Top of DATA
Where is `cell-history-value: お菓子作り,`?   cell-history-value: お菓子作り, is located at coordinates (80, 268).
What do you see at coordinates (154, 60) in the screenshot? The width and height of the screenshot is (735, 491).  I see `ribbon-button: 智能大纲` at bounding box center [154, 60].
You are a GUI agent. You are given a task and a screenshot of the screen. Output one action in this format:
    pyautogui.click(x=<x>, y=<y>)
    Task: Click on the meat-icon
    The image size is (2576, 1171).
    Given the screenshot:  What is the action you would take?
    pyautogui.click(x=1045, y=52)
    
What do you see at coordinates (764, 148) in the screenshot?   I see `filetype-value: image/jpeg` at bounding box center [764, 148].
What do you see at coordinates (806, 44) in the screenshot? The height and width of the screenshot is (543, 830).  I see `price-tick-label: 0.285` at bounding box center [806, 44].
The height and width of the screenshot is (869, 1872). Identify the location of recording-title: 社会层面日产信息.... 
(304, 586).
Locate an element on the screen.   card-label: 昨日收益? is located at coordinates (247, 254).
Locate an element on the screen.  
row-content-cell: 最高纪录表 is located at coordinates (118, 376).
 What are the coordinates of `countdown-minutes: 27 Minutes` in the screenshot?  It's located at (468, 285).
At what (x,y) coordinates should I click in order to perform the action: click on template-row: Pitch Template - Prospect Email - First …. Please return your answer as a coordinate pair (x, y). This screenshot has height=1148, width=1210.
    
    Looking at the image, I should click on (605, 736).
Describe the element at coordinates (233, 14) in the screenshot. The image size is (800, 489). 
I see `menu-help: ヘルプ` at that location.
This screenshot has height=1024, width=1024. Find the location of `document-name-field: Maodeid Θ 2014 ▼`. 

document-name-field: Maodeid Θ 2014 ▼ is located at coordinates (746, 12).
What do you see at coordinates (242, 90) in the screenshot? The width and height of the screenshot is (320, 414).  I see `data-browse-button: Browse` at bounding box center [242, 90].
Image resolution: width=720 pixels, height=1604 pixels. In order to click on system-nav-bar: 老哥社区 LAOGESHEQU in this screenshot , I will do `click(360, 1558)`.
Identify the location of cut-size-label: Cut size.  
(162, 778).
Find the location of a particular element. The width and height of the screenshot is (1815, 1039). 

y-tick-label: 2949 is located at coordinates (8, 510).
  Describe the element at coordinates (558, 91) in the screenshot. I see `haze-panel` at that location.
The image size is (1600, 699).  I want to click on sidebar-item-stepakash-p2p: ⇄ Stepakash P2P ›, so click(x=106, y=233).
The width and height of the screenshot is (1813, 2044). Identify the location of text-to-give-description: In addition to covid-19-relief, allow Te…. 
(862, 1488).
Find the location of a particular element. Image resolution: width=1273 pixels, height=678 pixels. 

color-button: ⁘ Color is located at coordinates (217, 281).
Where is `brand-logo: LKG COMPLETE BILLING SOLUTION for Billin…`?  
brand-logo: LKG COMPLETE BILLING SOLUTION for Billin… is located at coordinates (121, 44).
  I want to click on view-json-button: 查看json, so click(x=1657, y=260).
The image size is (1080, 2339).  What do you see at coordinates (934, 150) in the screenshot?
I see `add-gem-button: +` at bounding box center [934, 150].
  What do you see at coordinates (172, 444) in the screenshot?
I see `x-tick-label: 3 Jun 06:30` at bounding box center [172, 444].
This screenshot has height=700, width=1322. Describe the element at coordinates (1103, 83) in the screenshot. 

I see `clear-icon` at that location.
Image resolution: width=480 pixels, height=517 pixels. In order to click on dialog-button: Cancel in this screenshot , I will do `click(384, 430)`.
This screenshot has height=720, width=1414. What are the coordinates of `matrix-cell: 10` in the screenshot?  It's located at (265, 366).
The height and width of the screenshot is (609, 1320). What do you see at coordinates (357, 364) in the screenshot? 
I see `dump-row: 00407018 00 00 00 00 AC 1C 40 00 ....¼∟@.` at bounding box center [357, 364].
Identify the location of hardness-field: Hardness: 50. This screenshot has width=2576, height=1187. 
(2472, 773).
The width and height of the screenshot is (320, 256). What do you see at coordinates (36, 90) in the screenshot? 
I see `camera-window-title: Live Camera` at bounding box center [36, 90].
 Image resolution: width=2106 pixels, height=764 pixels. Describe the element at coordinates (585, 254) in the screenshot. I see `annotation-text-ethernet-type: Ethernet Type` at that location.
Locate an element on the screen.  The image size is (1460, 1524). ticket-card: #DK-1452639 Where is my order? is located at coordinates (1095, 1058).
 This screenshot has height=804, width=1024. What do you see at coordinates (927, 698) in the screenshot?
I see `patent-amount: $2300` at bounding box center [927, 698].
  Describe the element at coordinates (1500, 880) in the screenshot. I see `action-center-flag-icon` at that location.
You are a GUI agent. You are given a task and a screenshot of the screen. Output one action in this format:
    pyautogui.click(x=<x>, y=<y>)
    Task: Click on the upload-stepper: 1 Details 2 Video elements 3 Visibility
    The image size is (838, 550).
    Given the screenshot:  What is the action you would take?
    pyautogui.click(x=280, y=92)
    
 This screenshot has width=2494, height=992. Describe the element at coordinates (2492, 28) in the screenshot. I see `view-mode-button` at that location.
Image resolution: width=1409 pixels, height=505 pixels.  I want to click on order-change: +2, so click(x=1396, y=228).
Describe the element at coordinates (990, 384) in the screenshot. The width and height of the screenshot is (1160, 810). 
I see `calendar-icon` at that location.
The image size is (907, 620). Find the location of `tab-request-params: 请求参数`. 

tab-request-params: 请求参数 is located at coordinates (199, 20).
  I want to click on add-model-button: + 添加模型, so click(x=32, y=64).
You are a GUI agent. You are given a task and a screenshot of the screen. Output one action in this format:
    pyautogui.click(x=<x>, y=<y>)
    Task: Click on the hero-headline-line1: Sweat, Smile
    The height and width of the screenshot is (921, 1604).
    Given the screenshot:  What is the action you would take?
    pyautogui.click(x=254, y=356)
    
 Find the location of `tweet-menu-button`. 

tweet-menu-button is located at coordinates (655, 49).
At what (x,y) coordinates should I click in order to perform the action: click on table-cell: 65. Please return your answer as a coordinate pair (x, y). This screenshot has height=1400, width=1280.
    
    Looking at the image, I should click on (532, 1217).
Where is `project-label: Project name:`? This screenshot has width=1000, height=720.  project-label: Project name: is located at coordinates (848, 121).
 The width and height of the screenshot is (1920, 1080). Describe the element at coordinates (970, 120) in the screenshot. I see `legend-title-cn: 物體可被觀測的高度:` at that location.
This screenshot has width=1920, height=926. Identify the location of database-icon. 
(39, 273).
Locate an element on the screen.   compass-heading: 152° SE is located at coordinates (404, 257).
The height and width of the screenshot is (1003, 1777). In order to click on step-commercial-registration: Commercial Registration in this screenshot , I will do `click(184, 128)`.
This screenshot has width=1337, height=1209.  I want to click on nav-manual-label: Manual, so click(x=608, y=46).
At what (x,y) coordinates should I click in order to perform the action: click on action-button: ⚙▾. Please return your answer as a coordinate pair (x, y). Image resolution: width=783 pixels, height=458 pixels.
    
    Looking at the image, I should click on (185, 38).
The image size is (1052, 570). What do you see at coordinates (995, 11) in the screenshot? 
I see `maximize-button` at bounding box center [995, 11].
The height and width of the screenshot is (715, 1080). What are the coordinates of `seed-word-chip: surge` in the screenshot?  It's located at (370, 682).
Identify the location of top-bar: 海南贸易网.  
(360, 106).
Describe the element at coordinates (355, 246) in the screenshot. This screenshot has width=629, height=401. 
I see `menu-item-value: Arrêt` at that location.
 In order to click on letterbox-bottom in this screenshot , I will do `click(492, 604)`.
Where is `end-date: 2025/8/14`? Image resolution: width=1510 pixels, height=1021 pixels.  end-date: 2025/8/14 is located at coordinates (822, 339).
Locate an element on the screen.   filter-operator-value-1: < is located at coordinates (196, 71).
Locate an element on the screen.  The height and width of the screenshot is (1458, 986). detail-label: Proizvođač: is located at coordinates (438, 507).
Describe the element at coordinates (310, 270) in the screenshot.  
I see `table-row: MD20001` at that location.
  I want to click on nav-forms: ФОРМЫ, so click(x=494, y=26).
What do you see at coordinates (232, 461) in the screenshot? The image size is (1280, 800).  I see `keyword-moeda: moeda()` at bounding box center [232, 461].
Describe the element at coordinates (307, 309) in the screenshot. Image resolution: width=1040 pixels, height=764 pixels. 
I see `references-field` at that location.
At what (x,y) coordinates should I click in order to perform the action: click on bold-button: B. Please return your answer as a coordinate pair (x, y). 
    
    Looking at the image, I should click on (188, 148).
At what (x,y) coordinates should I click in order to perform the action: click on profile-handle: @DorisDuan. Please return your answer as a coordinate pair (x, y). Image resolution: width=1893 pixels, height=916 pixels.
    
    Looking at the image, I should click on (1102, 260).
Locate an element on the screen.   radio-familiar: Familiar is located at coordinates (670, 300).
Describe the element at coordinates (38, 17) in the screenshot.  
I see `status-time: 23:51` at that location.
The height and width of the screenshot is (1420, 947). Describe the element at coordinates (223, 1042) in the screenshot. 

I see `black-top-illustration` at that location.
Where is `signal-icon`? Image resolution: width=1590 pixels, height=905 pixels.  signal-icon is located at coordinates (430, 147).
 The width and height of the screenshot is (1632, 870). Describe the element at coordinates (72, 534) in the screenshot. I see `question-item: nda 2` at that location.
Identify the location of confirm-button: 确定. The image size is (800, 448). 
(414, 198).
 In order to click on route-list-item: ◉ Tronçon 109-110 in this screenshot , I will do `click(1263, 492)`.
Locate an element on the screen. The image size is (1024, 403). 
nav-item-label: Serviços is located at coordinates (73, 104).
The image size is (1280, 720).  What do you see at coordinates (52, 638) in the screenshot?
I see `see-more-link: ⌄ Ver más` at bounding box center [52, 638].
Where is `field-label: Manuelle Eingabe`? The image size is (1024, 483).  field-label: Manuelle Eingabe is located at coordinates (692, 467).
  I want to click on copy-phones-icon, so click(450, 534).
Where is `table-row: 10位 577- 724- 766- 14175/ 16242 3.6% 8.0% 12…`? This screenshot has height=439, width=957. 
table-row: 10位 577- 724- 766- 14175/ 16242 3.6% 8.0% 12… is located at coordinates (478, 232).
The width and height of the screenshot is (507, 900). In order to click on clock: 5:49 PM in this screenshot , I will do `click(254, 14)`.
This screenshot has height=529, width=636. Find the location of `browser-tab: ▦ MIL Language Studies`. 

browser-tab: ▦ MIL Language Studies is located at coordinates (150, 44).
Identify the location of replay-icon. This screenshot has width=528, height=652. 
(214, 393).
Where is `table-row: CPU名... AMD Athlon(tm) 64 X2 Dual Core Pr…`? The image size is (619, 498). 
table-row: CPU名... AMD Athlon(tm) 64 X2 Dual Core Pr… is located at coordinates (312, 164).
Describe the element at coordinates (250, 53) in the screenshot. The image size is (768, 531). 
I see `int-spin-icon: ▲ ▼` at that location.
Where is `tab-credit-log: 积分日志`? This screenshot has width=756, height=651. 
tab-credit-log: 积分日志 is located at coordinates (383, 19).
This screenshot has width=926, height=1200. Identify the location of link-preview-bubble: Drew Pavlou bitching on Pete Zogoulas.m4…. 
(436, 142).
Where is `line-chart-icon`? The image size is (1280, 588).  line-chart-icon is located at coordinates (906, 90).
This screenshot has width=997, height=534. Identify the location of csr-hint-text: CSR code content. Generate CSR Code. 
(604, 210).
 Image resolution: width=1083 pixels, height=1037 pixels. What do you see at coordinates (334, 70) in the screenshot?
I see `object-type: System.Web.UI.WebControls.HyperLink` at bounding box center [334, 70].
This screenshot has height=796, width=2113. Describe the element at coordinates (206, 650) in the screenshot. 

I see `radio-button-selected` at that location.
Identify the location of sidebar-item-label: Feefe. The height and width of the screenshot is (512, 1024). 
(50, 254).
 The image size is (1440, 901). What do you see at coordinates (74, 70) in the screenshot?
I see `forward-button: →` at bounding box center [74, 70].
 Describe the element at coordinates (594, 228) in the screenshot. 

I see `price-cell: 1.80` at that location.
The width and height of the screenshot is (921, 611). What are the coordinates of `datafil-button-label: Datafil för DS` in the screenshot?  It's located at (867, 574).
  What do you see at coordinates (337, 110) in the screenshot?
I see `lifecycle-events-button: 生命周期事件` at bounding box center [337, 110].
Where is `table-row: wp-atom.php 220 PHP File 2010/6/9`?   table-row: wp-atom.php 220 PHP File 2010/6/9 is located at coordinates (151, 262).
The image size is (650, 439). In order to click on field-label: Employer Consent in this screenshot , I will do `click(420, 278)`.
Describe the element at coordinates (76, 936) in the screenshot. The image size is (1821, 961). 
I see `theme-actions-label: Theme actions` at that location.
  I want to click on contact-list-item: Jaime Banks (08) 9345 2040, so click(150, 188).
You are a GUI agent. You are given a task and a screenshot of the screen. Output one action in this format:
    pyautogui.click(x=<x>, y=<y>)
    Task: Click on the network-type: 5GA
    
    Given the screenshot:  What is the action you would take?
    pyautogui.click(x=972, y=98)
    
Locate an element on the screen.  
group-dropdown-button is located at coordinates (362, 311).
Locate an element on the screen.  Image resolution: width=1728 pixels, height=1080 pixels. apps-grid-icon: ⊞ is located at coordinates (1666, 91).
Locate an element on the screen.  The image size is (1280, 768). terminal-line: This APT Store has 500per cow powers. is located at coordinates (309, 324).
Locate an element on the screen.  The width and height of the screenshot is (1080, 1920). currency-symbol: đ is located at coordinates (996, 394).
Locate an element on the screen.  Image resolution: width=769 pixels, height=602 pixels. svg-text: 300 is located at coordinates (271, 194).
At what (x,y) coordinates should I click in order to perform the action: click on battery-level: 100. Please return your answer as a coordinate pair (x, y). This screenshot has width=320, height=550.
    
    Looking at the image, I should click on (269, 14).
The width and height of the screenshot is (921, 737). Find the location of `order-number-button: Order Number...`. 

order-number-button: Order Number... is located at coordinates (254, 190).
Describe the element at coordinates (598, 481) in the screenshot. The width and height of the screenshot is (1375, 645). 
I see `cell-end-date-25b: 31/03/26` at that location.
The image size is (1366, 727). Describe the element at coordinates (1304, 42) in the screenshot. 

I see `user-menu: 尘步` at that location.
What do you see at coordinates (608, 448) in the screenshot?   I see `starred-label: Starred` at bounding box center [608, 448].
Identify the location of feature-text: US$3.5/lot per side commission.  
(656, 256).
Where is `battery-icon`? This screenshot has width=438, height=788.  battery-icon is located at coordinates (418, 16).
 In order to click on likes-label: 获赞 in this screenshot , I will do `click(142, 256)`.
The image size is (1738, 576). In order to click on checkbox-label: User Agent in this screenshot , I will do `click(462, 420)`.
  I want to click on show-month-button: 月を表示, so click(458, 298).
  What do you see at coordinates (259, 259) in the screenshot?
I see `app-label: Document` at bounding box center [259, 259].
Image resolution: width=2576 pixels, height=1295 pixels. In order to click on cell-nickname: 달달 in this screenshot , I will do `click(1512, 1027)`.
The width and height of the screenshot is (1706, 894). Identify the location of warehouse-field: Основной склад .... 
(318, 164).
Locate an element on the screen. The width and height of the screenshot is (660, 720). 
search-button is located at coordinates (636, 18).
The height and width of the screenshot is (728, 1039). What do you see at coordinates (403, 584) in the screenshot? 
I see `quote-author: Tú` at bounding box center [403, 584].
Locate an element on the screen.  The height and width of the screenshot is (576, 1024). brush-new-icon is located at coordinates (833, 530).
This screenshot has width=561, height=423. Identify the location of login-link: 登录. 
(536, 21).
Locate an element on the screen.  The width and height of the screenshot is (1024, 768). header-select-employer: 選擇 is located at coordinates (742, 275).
Bottom of DATA
EXERCISE DETAILS: Repeat verbatim the part of the data above that opens with the line containing "The width and height of the screenshot is (320, 256)." and closes with the line containing "Image resolution: width=2106".

SOLUTION FOR THIS PROBLEM:
The width and height of the screenshot is (320, 256). What do you see at coordinates (36, 90) in the screenshot? 
I see `camera-window-title: Live Camera` at bounding box center [36, 90].
 Image resolution: width=2106 pixels, height=764 pixels. Describe the element at coordinates (585, 254) in the screenshot. I see `annotation-text-ethernet-type: Ethernet Type` at that location.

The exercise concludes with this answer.